ブタのデザイン自体もショッキングであるが、「人間がブタになってしまう」という基本設定の方も気がかりである。「千尋」の制作にはディズニーも資本参加しているから、当然ながら世界配給も考えられていることと思われるが、この基本設定は、果たして世界で受け入れられるだろうか?なぜなら、ブタは歴史的・宗教的に見て様々なタブーを背負わされた動物であり、人間をブタにするということは、それらのタブーに真っ向から挑戦する形になるからだ。

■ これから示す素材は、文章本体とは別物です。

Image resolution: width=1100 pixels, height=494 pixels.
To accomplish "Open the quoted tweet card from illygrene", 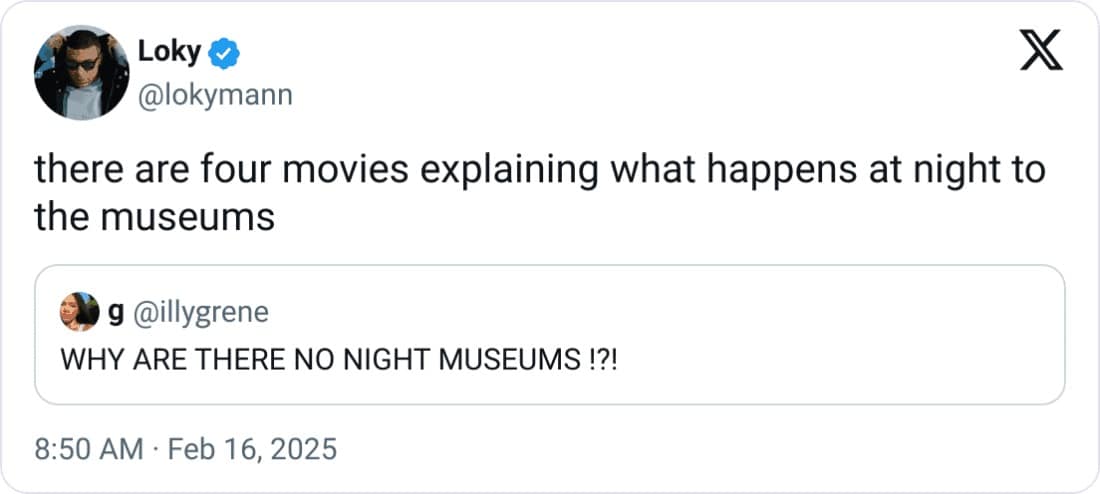I will [x=549, y=334].
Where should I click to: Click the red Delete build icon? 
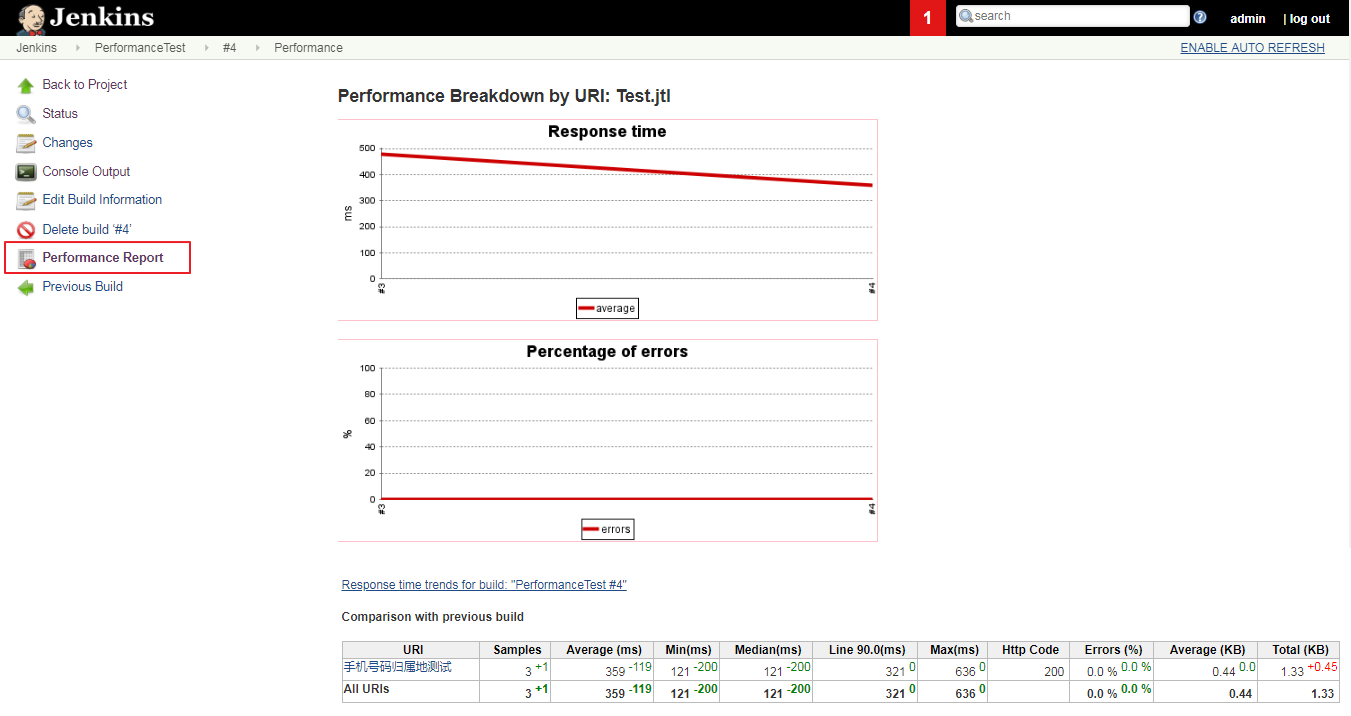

ブタは、家畜として有益であるにも関わらず不潔な動物の代表とされてきた。怠惰な人間を揶揄するときや悪態をつくときに引き合いに出されるほか、蔑視の代用語になっている。英語のPigは強欲野郎、フランス語のCochonはこん畜生、ドイツ語のSchweinはすけべ野郎という意味を含み、まあろくな使われ方がされていない。「お前はブタだ」という言葉が褒め言葉になっている文化圏は存在せず、これからも多分存在しないだろう。

古代エジプトでは、ブタは豊饒神の獣であり太母としてのイシスおよび神ベスの聖獣であったが、悪神セトのテュポンの相を表す悪の動物であるともされていた。後にエジプト人はブタを汚れた動物と見なすようになり、通りがかりにブタに触れるようなことがあると、人々はすぐに服を着たまま川に飛び込んだという。

ヘブライ人もブタを不浄の動物と見なしていた。旧約聖書には「豚を食べてはならない」(レビ記)、「豚はあなたがたにとって汚れたものである」(申命記)、「美しい女に慎みが欠けているのは豚が鼻に金の輪を飾るようなもの」(箴言)など、ブタに関する禁忌の記述がある。偶蹄類ではあるが反芻しないブタは、ユダヤ教徒にとって食べてはいけない動物であった。ユダヤ人に「お前はブタだ」ということは最大限の軽蔑を表す言葉になっている。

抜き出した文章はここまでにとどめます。